No one can predict the future. Many people working together, however have far better insights than those working alone. The Foresight Engine, designed by the Institute for the Future, takes advantage of this phenomenon to create "microforecasts," essentially crowdsourced ideas about the future, offering innovative insights about what could be.
Foresight Engine "games," conducted with hundreds or thousands of individuals, are tackling everything from ways to cure neurological diseases—"How would you advise the President to reinvent the process of medical discovery?"—to ideas for rebuilding the city of Christchurch in New Zealand after February’s devastating earthquake.
The results exceed the scope of anything one could assemble in a single room. The Christchurch question attracted 9,000 people, from students to CEOs. The challenge to advance neurological research, sponsored by the Myelin Repair Foundation, attracted 3,000 ideas from 400 players with ideas ranging from mobile clinical trials to "public knowledge gardens."
The Institute keeps Foresight simple. A short video explains the question at the beginning of the challenge. Short, Twitter-size statements about the question, called cards, are solicited. Players, who can join online from anywhere on the globe, choose to play the same card as others, or add their own, with a new idea. Thought leaders emerge and organic collaborations coalesce around the most compelling ideas. It’s all about the discovery of social wisdom and outlier ideas, says the Institute.
While future markets place bets on different outcomes, revealing a market vision of the future, and expert planning scenarios anticipate the future based on current knowledge, Foresight is about generating ideas, not prophecy. Its open-ended, broadly defined challenges lead to unconventional explorations. As a result, says Marina Gorbis, the executive director at Institute for the Future, "the best players are not necessarily experts, they are people who are able to make connections between different ideas."

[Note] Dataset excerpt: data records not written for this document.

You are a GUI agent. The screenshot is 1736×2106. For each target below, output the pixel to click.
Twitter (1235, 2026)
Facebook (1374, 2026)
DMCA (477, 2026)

Despite all the success Foresight has had generating new ideas, its ultimate agenda is different, says the Institute: making the public "future literate."
"The idea of future thinking is not something that we do all the time," says Gorbis. We often use the same parts of the brain to think about the future as we do to think about the past, suggests neurological research. "Our ability to think about the future is really limited by the structure of our brains and the way we think."
But what if we can improve the present, by envisioning our possible futures?
"The whole premise of Institute is that future thinking helps people make better decisions today," say Gorbis ""Foresight is ultimately about insights; What do I need to do to shape better future for us all or our organizations or myself."